デート当日、待ち合わせ場所のCDショップに30分も早く来てしまった。

店内では今流行りのアイドルソングが流れている。確かグループ名はsweet rainだったような……

 どうやらSAKIはまだ来ていないらしい。

 彼女はメッセージで黒い服を着てくると書いてあった。黒い服の女性は見当たらない、彼女の歌、「君の言葉」のサムネイルも黒だった。

 彼女は黒色が好きなのだろうか?


 思えば俺は、今まで女性とほとんど関わってこなかった。

 元々、内向的な性格だし、職場もほとんど女性がいない、そもそも同性の友人すらそう多くない。
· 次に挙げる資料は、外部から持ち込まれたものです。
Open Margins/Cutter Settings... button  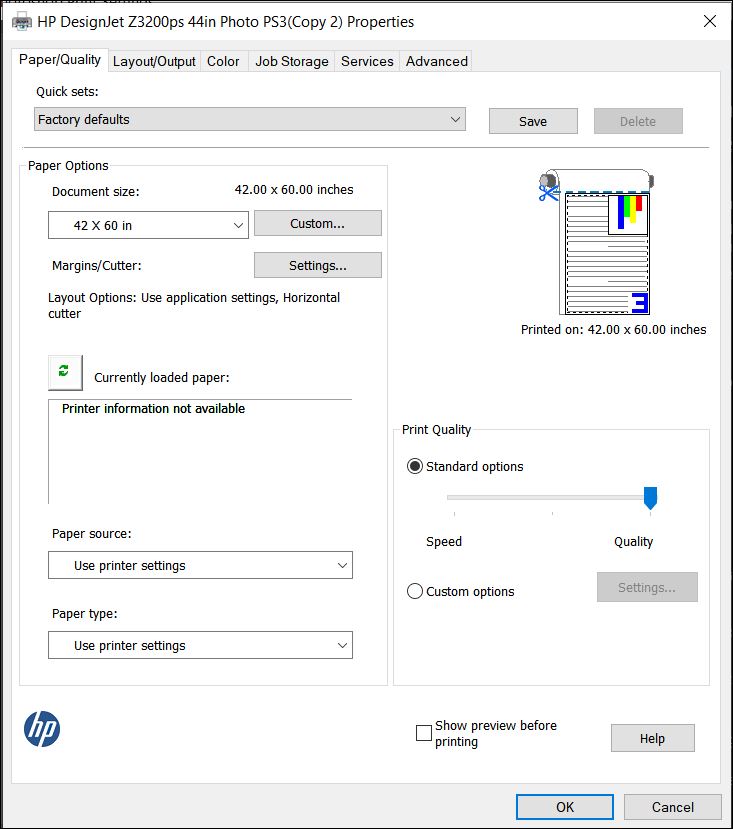coord(317,266)
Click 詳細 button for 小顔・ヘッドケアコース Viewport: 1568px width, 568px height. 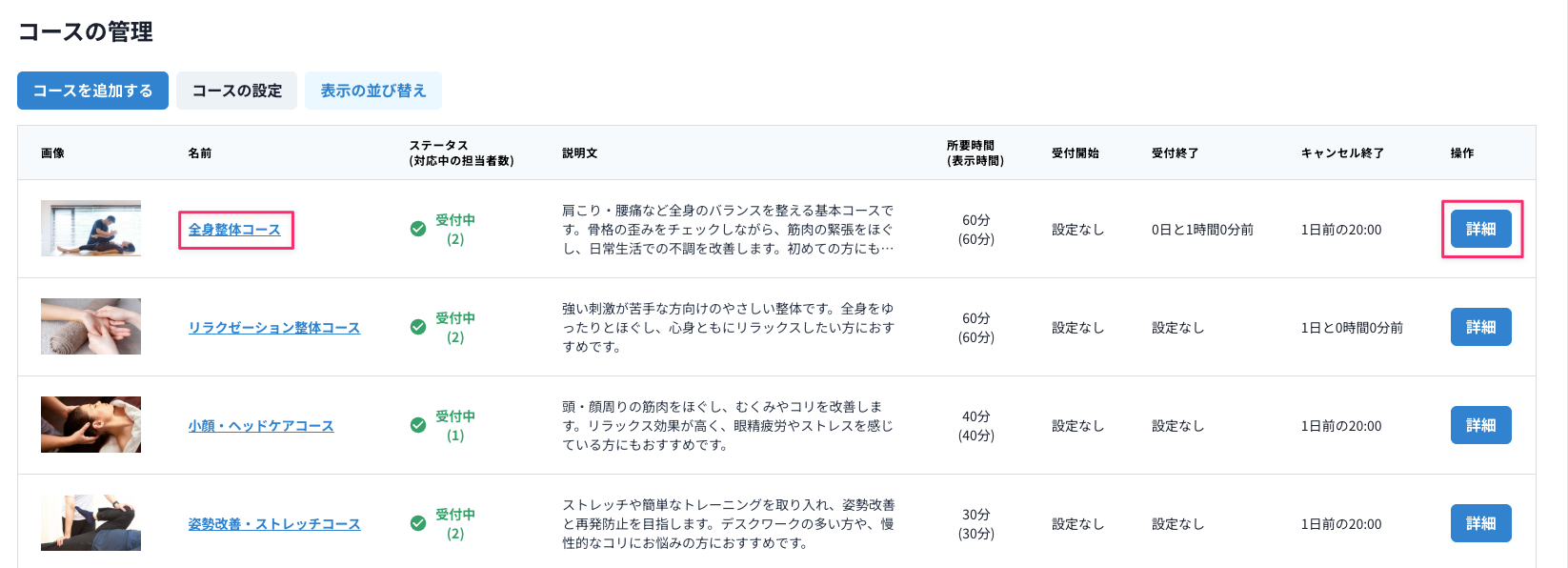(x=1480, y=425)
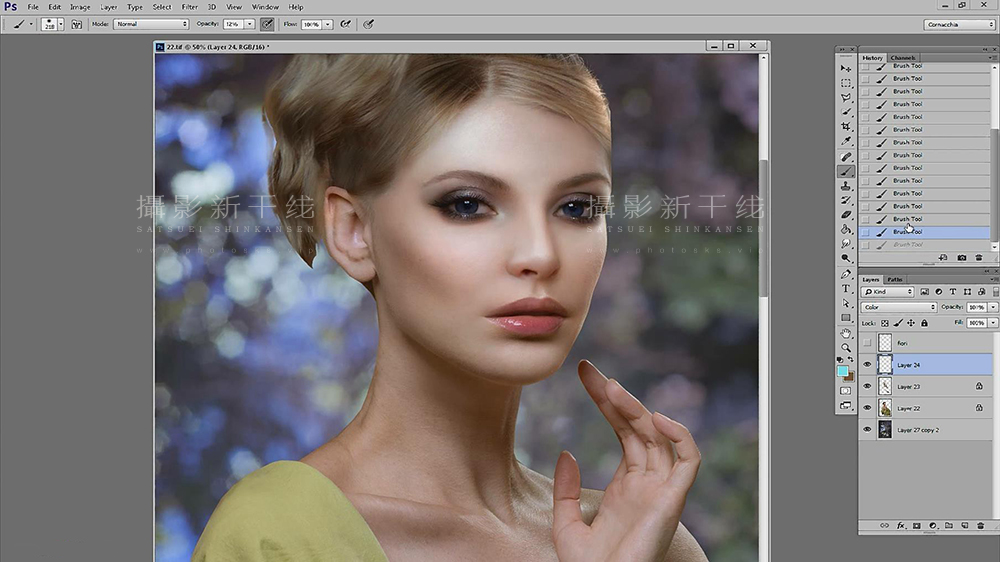The height and width of the screenshot is (562, 1000).
Task: Select the Layer 22 thumbnail
Action: 885,408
 ――いや、そう言えば一人だけ友人と呼べる女性がいた。

 彼女は中学の文芸部仲間だった。彼女も当時小説家を目指していた。


 彼女も大人しい性格だったが、好きな本が一致したりして、お互い意気統合した。

高校は別々になり疎遠になってしまった。彼女は作家になっただろうか?

 出来れば作家になっていて欲しい。又は今も作家を目指していて欲しい。

 

彼女の小説はとても面白くワクワクしたから。

そんな風に思い出にふけていると、一人の女性……いや、女の子が店内に入って来た。

 まだ待ち合わせの10分前だ。


 その女の子の顔を見た瞬間、俺は思わず見とれてしまった。

 あまりにもその女の子が綺麗だったからだ。

 モデルの様に整った顔をしているし、背も高い、その年に不釣り合いな憂いを帯びた表情をしている。

そのせいで、最初はもっと年上かと思った。


黒いワンピースにロングヘアー、前髪をヘアピンで止めている、漆黒のワンピースも相まって、CDショップ内での彼女は、とても非現実的に見えた。

 どうかあの子がSakiでありませんように。

 俺は心の中で祈った。


 只でさえ、女性は苦手だというのに、あんな美少女と1日過ごすとなると、緊張でどうにかなりそうだ。

 しかし確かめて見なくては。

 俺は大きく深呼吸をし、平常心を装いCDのジャケットを見つめる彼女に話しかけた。

「あのー、もしかして……SAKIさんですか?」

 すると女の子はホッとしたように表情を崩し、笑顔で

「はい!MASAKIさんですよね?改めまして、私はsaki、本名は広瀬咲です!

今日は来ていただいてありがとうございます!」

 俺の祈りは叶わず彼女は嬉しそうに名乗った。

 彼女の笑顔はとても眩しく、俺は直視出来なかった。